Pictures aside, please retype the whole listing word for word.

[Opening STUDY MATERIAL section]

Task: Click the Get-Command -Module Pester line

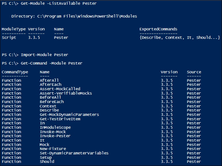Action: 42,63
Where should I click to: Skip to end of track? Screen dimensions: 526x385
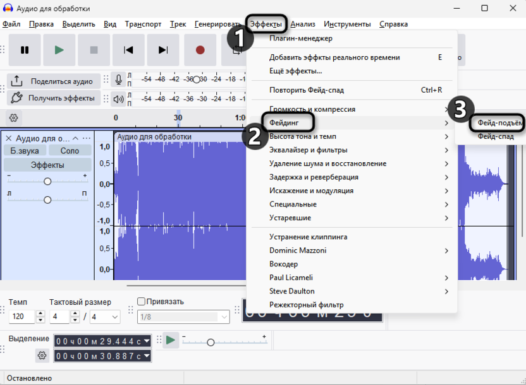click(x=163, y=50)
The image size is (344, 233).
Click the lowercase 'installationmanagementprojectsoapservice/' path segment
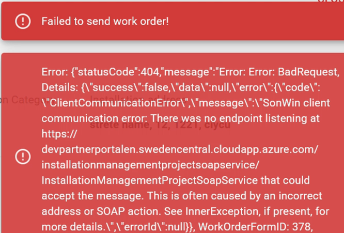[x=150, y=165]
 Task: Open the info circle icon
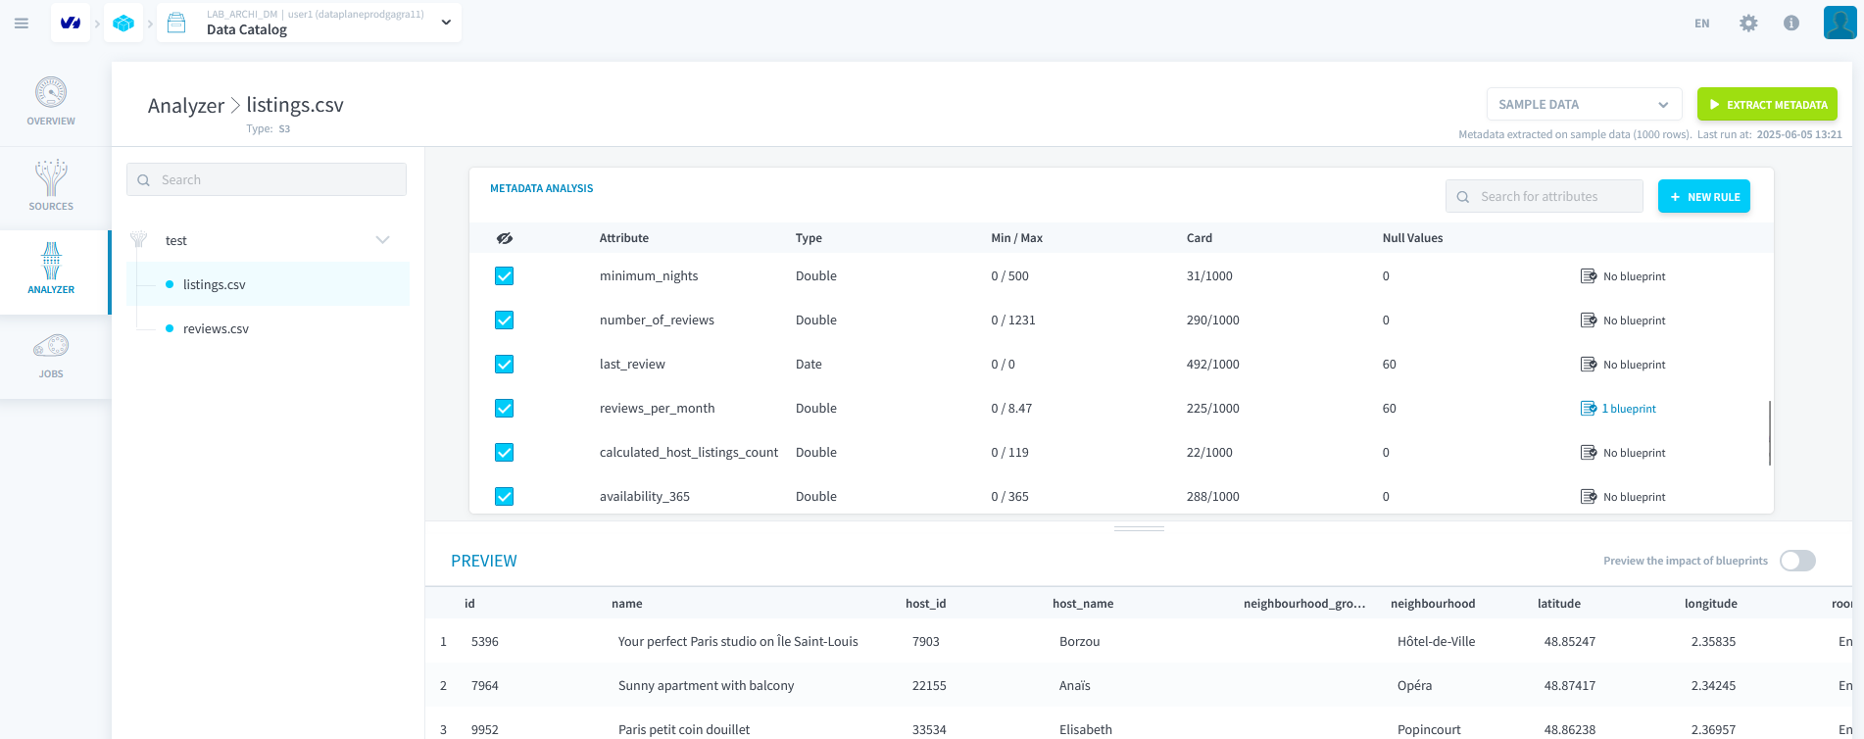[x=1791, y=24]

[Closing STUDY MATERIAL section]

→ EXERCISE OUTPUT:
Task: Click the Get-Command -Module Pester line

Action: 42,63
Where should I click to: Skip to end of track? Screen dimensions: 526x385
click(x=163, y=50)
The image size is (344, 233).
Click the lowercase 'installationmanagementprojectsoapservice/' path segment
[x=150, y=165]
 Task: Open the info circle icon
[x=1791, y=24]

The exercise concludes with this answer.